Which lines run from the one containing "Task: Click the Type a new task field" through the last line of the records? Copy them exactly, leaving pictures out.

—————

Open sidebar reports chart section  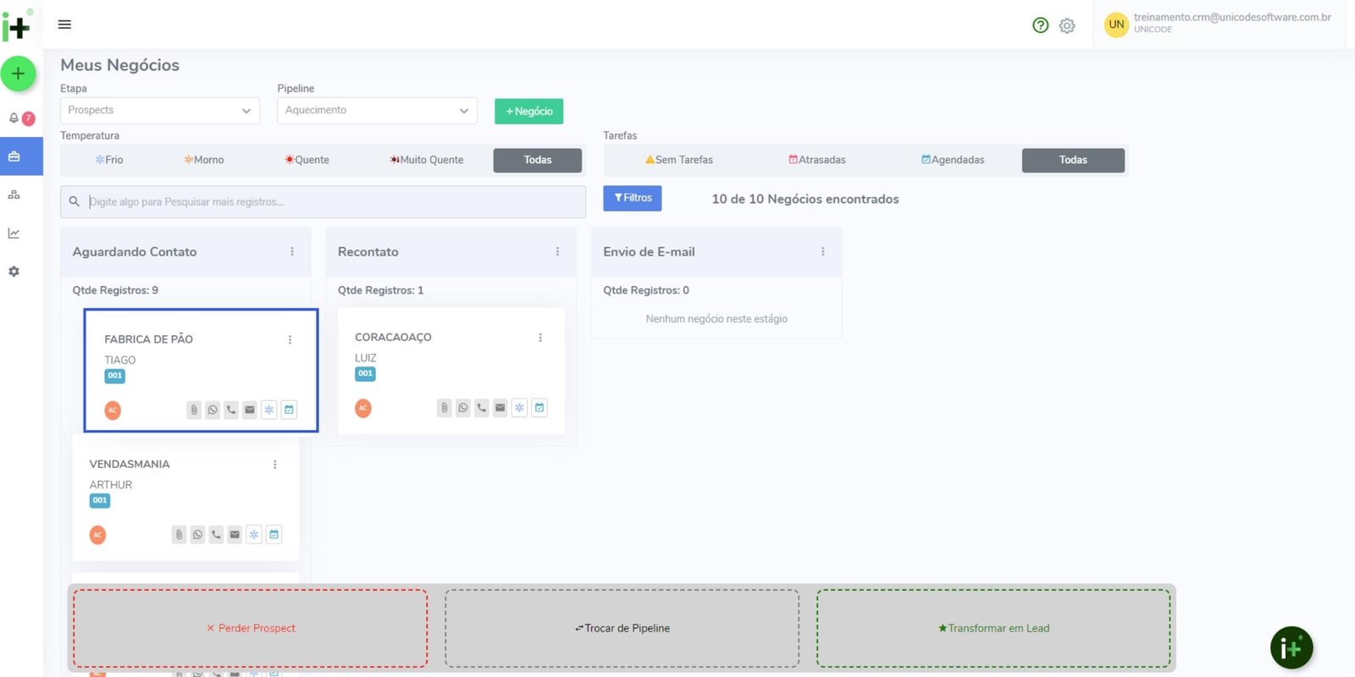coord(14,234)
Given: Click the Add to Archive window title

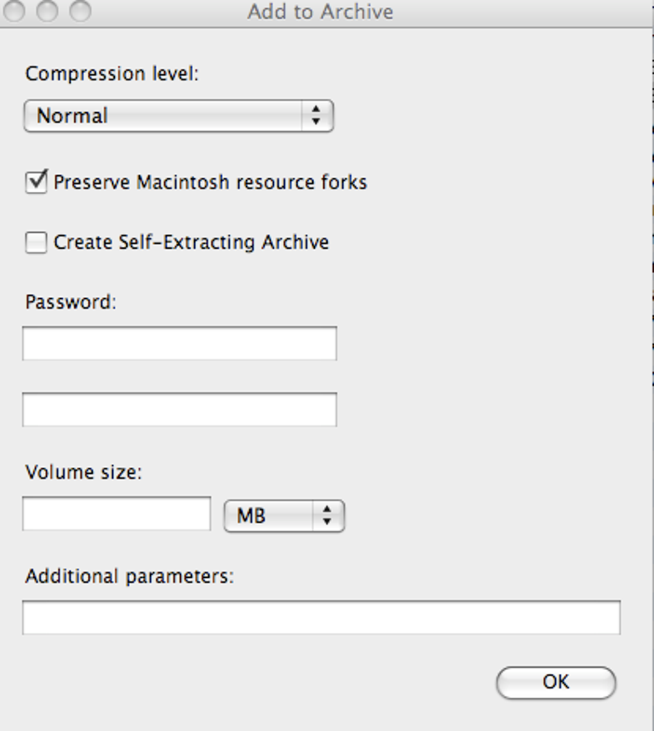Looking at the screenshot, I should (321, 12).
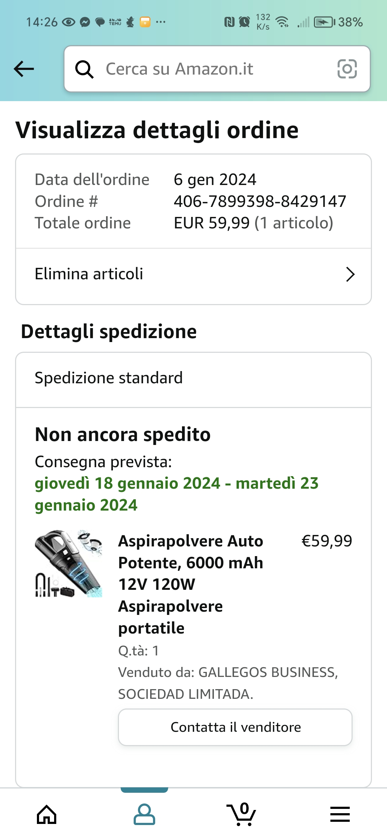Tap the order number 406-7899398-8429147
The width and height of the screenshot is (387, 839).
tap(260, 202)
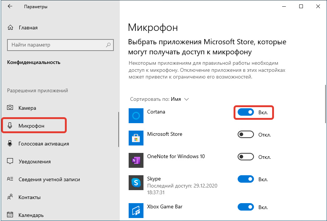The image size is (327, 221).
Task: Click the OneNote for Windows 10 icon
Action: 136,160
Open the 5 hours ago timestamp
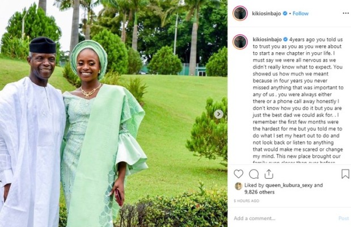The image size is (351, 227). (247, 201)
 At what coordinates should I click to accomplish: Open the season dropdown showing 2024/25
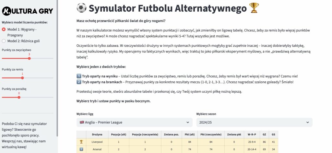click(254, 122)
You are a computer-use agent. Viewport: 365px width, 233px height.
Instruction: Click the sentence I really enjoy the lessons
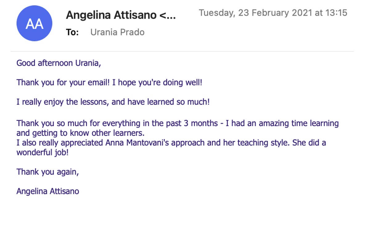click(x=63, y=102)
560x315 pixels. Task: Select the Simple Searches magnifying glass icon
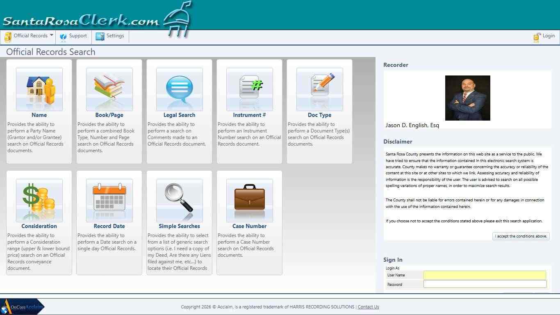pos(179,199)
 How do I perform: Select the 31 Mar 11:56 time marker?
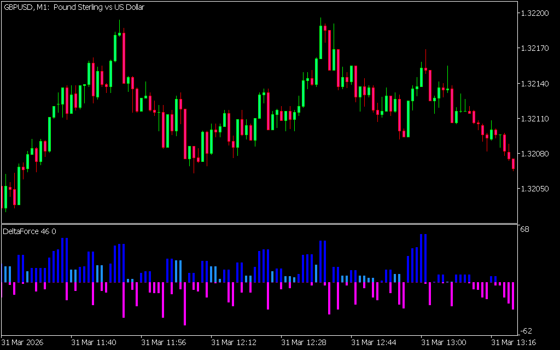(164, 342)
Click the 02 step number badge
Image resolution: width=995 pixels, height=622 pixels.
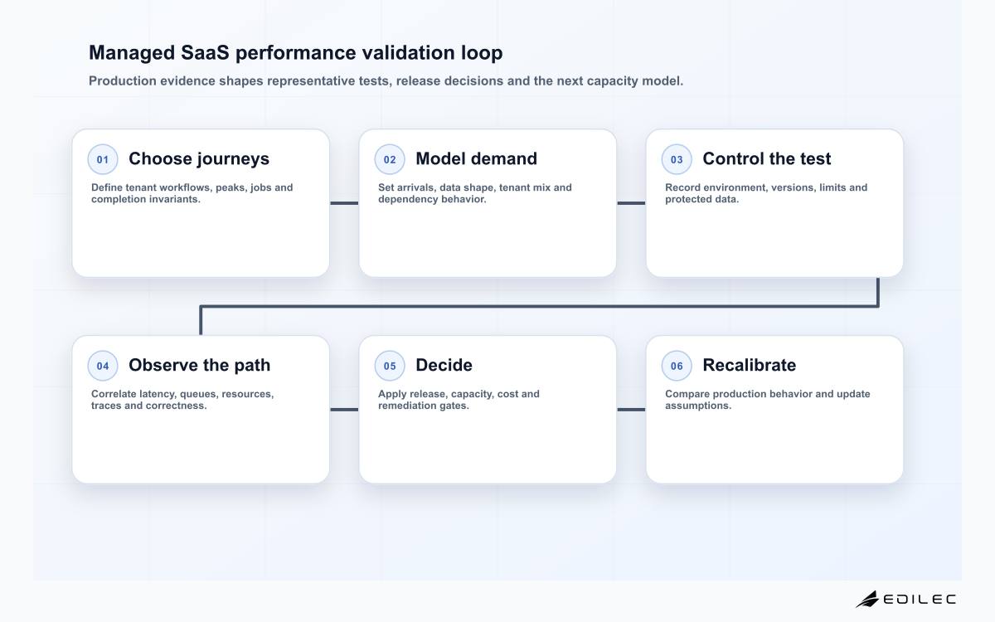[x=390, y=159]
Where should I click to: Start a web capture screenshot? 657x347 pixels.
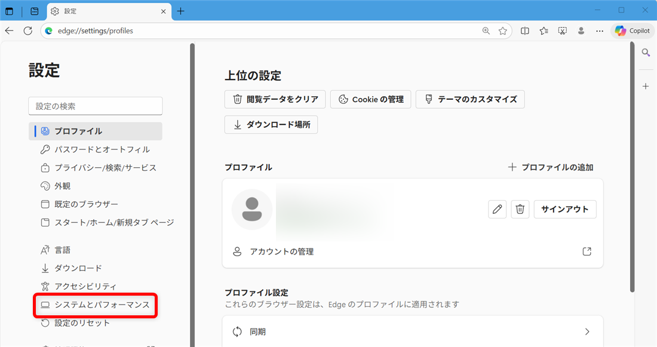tap(562, 30)
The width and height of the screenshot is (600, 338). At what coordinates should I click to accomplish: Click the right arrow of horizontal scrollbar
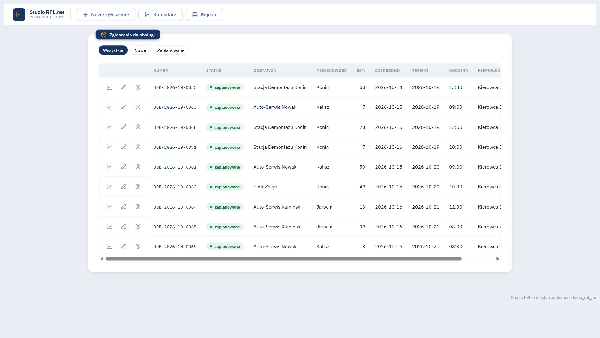pyautogui.click(x=498, y=259)
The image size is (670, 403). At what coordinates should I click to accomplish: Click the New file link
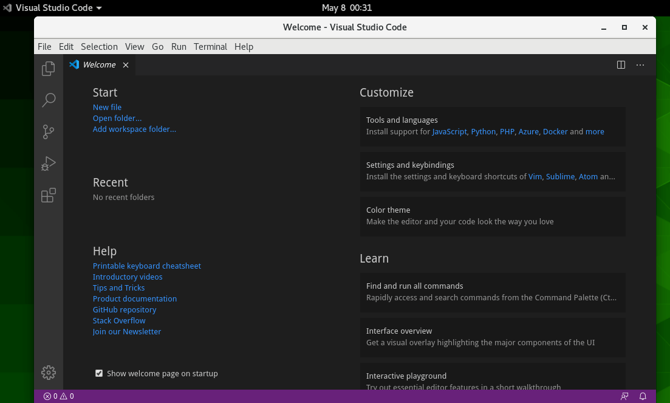[x=107, y=108]

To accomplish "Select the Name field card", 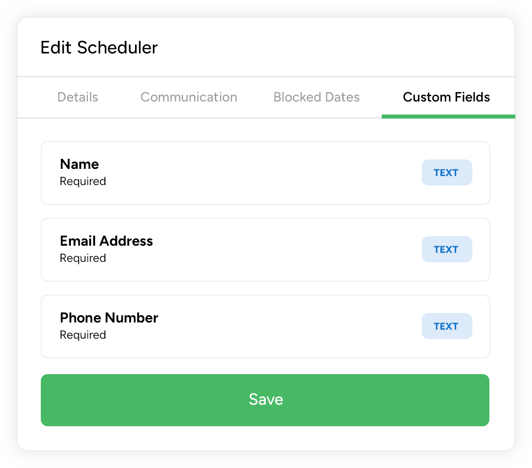I will click(265, 173).
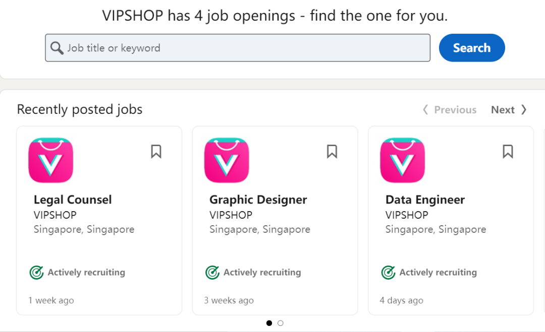
Task: Click Actively recruiting target icon under Legal Counsel
Action: [36, 273]
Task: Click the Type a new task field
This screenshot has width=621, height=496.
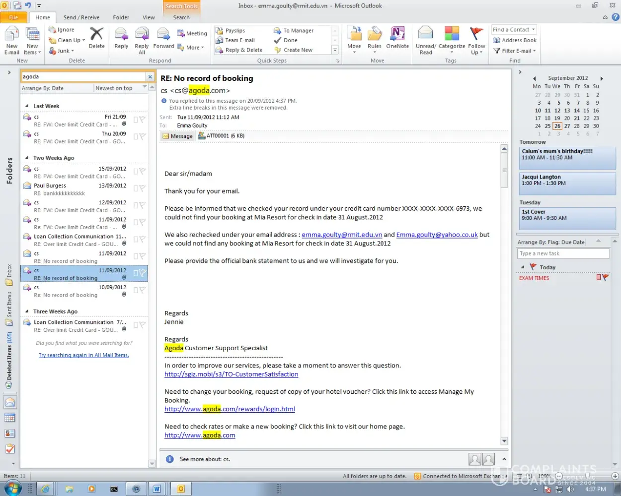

—————

Output of the task |
Task: Click the Type a new task field
This screenshot has width=621, height=496.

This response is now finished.